***** Trecho
Quanto à Elisa da Parreira, depois de seis meses de luto e sem receber qualquer aceno do amado, casou-se novamente e tornou-se a Senhora Torres Nogueira. Como o casal permaneceu na mesma casa, em Arroios, Matias, tão logo soube do novo casório, voltou para Lisboa e retomou o doce ofício de cortejar a vizinha a média distância:

[…] em Outubro, como o Torres Nogueira continuava a vindimar em Carcavelos, o José Matias, para contemplar o terraço da Parreira, já abria de novo as vidraças, larga e extaticamente!

QUEIRÓS, José Maria Eça de. Contos. [Edição Crítica das Obras de Eça de Queirós].
Lisboa: Imprensa Nacional – Casa da Moeda, 2009, p. 377.
**********
***** Material fornecido
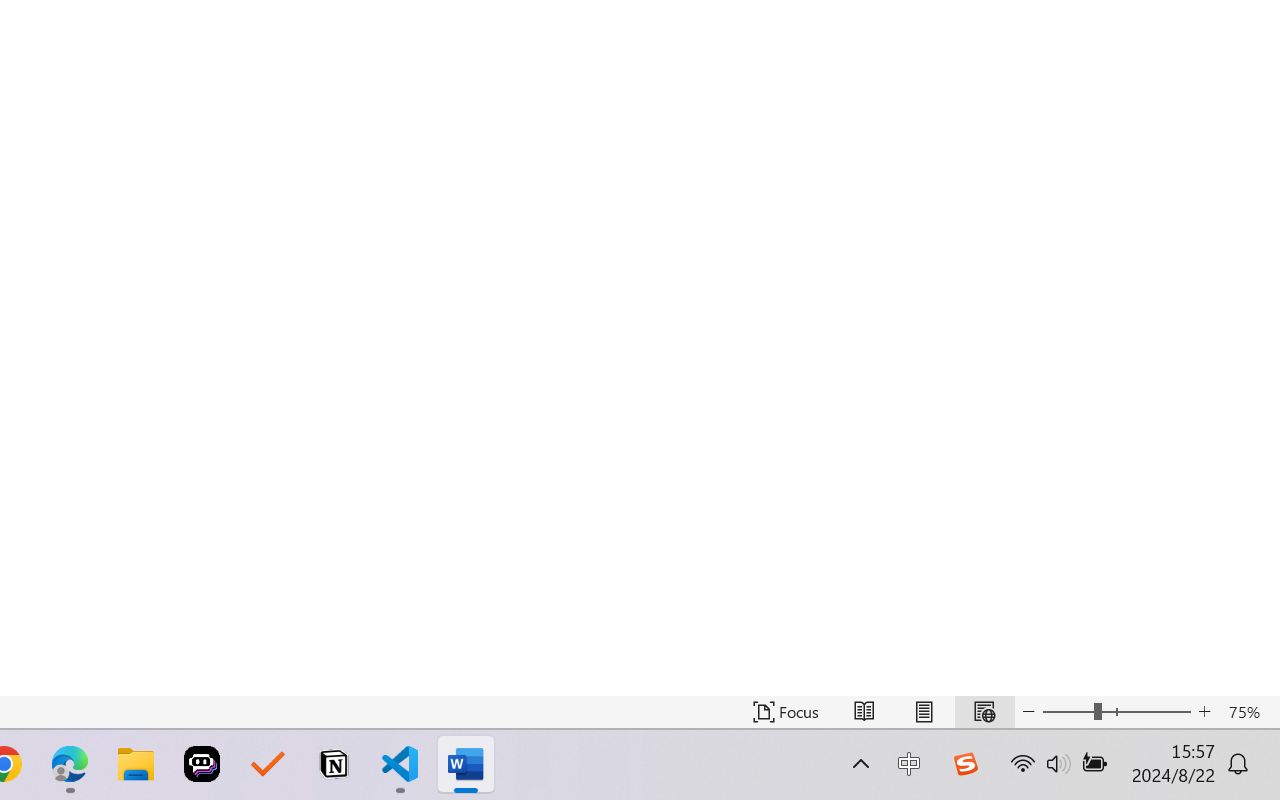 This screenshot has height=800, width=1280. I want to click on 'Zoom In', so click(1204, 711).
**********
***** Material fornecido
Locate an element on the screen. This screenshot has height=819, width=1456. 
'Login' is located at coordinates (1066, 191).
**********
_Tarefas propostas_.
- A) Responda com base no trecho:
(i) Quantos meses de luto Elisa da Parreira guardou antes de se casar novamente?
(ii) Em que lugar ficava a casa onde o casal permaneceu?
(iii) Onde o Torres Nogueira continuava a vindimar em outubro?
- B) Reproduza o trecho entre "[…] em Outubro, como" e "Eça de Queirós].", inclusive, sem nenhuma alteração.

_Tarefas resolvidas_.
- A)
(i) Seis meses.
(ii) Em Arroios.
(iii) Em Carcavelos.

- B)
[…] em Outubro, como o Torres Nogueira continuava a vindimar em Carcavelos, o José Matias, para contemplar o terraço da Parreira, já abria de novo as vidraças, larga e extaticamente!

QUEIRÓS, José Maria Eça de. Contos. [Edição Crítica das Obras de Eça de Queirós].